The Sixth Circuit Court of Appeals recently affirmed a district court ruling rejecting a challenge by the Equal Employment Opportunity Commission (“EEOC”) to employers’ use of credit checks in the employee hiring process.  In EEOC v. Kaplan Higher Education Corp., the Sixth Circuit dismissed the EEOC’s claim that Kaplan’s use of credit checks caused the company to screen out more African-American applicants than Caucasian applicants, thereby creating a disparate impact in violation of Title VII of the Civil Rights Act.  The court noted that the EEOC sued Kaplan for using the same type of background check that the EEOC itself uses as part of its own hiring practices. 
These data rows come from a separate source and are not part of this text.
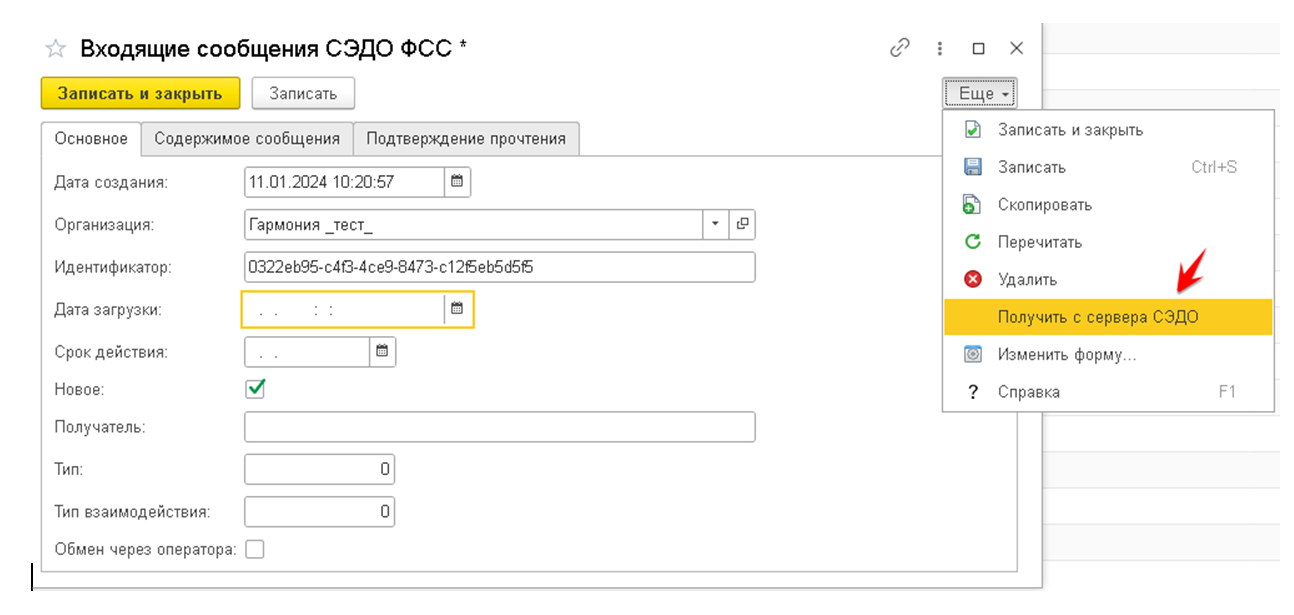Uncheck the Новое checkbox
1294x615 pixels.
click(255, 388)
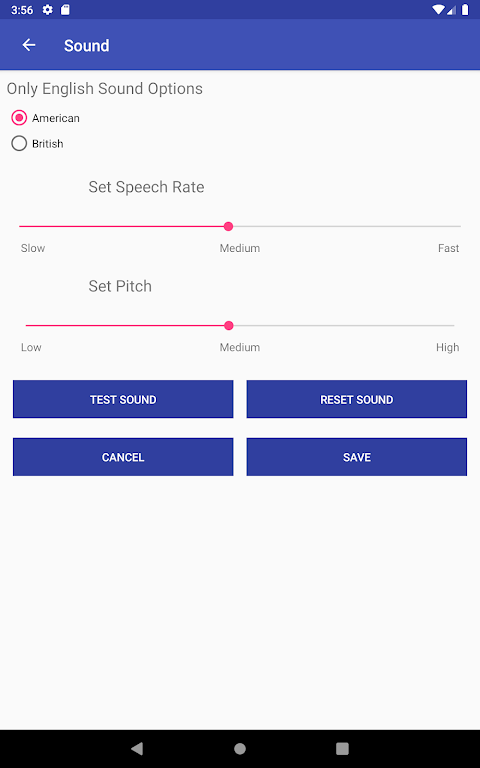The image size is (480, 768).
Task: Tap the SD card status icon
Action: pyautogui.click(x=65, y=10)
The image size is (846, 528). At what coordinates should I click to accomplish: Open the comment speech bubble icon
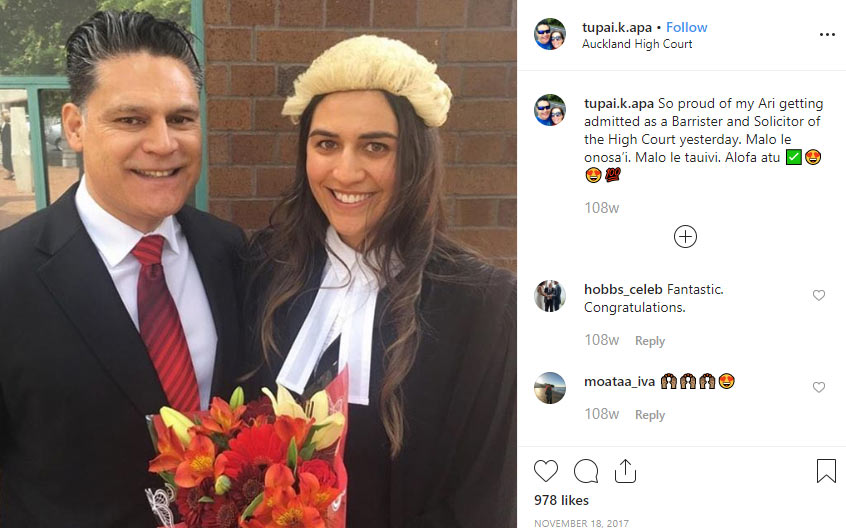click(x=586, y=471)

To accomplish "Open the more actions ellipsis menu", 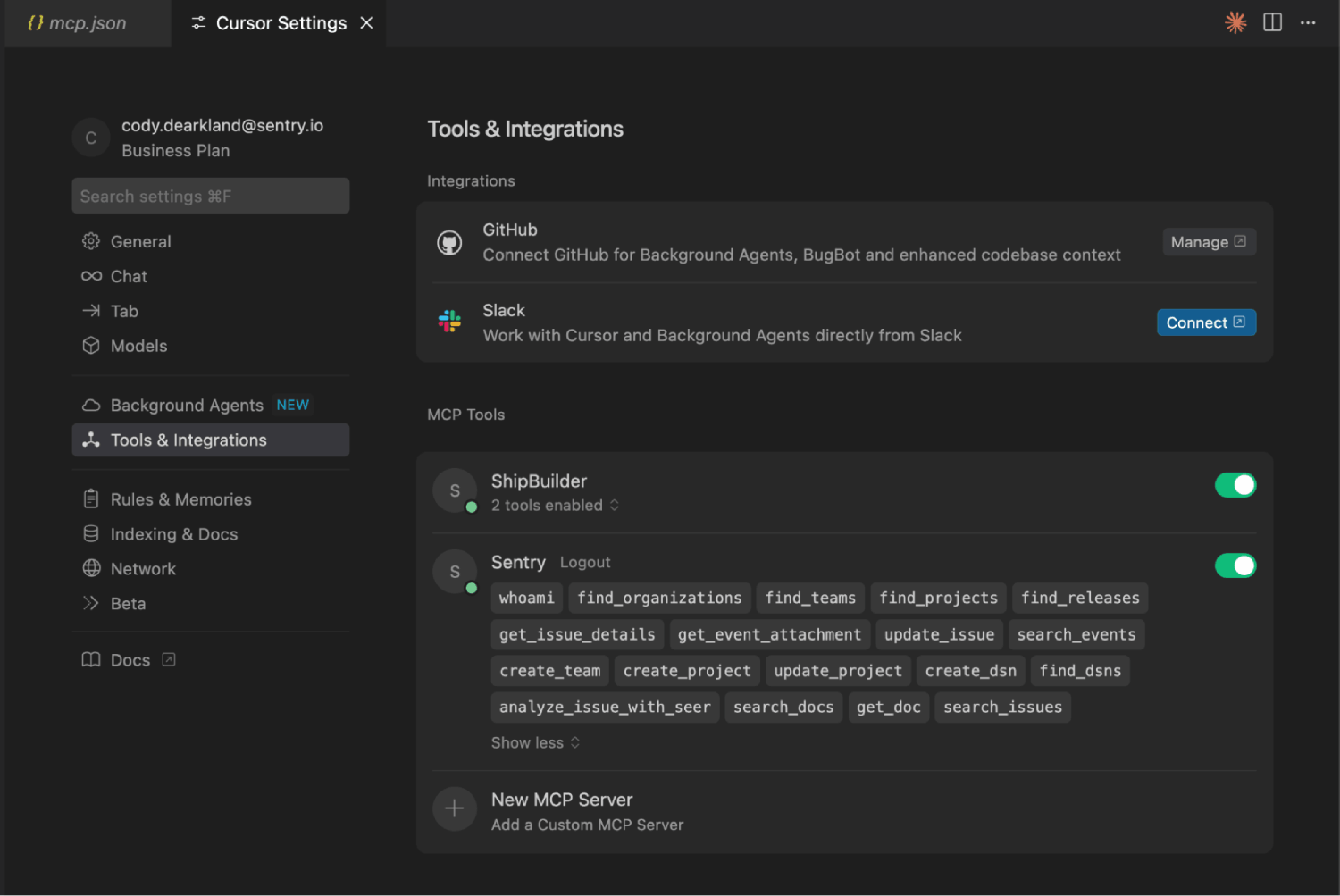I will click(x=1308, y=22).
The EEOC offered an expert witness to show that Kaplan’s credit checks had a disparate impact on African-American applicants even though the credit-check process was “racially blind.”  However, the court of appeals affirmed the district court’s decision to exclude the expert witness, holding that the expert’s proposed testimony rested entirely on an unreliable “homemade methodology, crafted by a witness with no particular expertise to craft it, administered by persons with no particular expertise to administer it, tested by no one, and accepted only by the witness himself.”  The Sixth Circuit’s rejection of this attempted method of proof will likely be a significant setback to the EEOC’s ability to bring large scale disparate impact cases based on the use of credit checks in hiring.